Un jugement lourd pour les deux amants maudits. Que faire ? Elle ne doit pas mourir dans de telles atrocités, renié sa race, il se résigne à ce verdict mais il doit à tout prix sauver sa belle.
Il se précipite sur elle.
— Pardonne-moi Elena, lui murmure-t-il avant de planter ses crocs dans sa chair et de la vider, s'arrêtant à la limite de la mort, son visage ensanglanté tourné vers son bourreau.
— Tu n'as plus le choix Arnaud, soit tu en faits l'une des notre, soit tu la finie, mais quelque soit ta décision, tu seras à jamais séparé d'elle.
Dans un violent cri de rage, le jeune homme, se transperce le poignet de ses incisives et force sa compagne à boire son sang.

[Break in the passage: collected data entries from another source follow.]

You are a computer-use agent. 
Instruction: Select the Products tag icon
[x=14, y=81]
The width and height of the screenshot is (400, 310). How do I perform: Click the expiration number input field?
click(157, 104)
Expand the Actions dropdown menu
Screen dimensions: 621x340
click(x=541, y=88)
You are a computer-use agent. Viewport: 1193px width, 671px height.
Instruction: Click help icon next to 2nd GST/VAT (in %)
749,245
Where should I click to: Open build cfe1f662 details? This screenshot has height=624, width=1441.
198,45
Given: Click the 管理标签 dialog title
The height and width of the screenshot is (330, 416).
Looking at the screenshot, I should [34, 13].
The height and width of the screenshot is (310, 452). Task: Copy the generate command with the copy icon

Exténué mentalement et physiquement, il accepte la fiole que lui tend l'être son visage et la boit sans hésiter.
— Tu oublieras cette existence, tu oublieras notre peuple, tu oublieras celui que tu es, Arnaud Prince Aprien. Tu ne seras plus qu'un simple mortel parmi les mortels. Le vampire que tu es, n'est plus.
Le jeune homme sombre dans un profond sommeil.
Ses cauchemars, son obsession pour Elena, le prédateur de ses nuits, tout prenait un sens.
— Après ton départ, je me suis intégrée parmi les tiens pour me faire aimer et accepter. À la mort d'Octave, ton juge, je devins Reine. Je n'ai jamais cessé de te chercher en secret, notre loi interdit toute relation avec les humains. Jusqu'au jour où j'ai entendu parler de tes œuvres. J'ai décidé de te rencontrer, j'ai, alors compris qui tu étais. J'ai donc ravivé les souvenirs de ton ancienne vie et Celui que tu étais jadis, Prince Aprien, un vampire.
Arnaud se rappelait cette femme qu'il avait aimé, cette femme pour qui il avait accepté de tout abandonner jusqu'à sa propre existence.
— De nouveau à mes côtés, mon Bien-Aimé, nous allons pouvoir, non seulement régner ensemble, mais agir pour le bien de notre peuple.